TASK BRIEF:
Rewrite every line of the listing below, swapping "EPS value" for "EPS figure" and keeping everything else the same.

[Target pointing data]
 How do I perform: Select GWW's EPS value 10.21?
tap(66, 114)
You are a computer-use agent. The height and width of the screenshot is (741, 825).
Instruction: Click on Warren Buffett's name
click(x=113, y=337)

TASK OUTPUT:
 How do I perform: Select GWW's EPS figure 10.21?
tap(66, 114)
You are a computer-use agent. The height and width of the screenshot is (741, 825).
Instruction: Click on Warren Buffett's name
click(x=113, y=337)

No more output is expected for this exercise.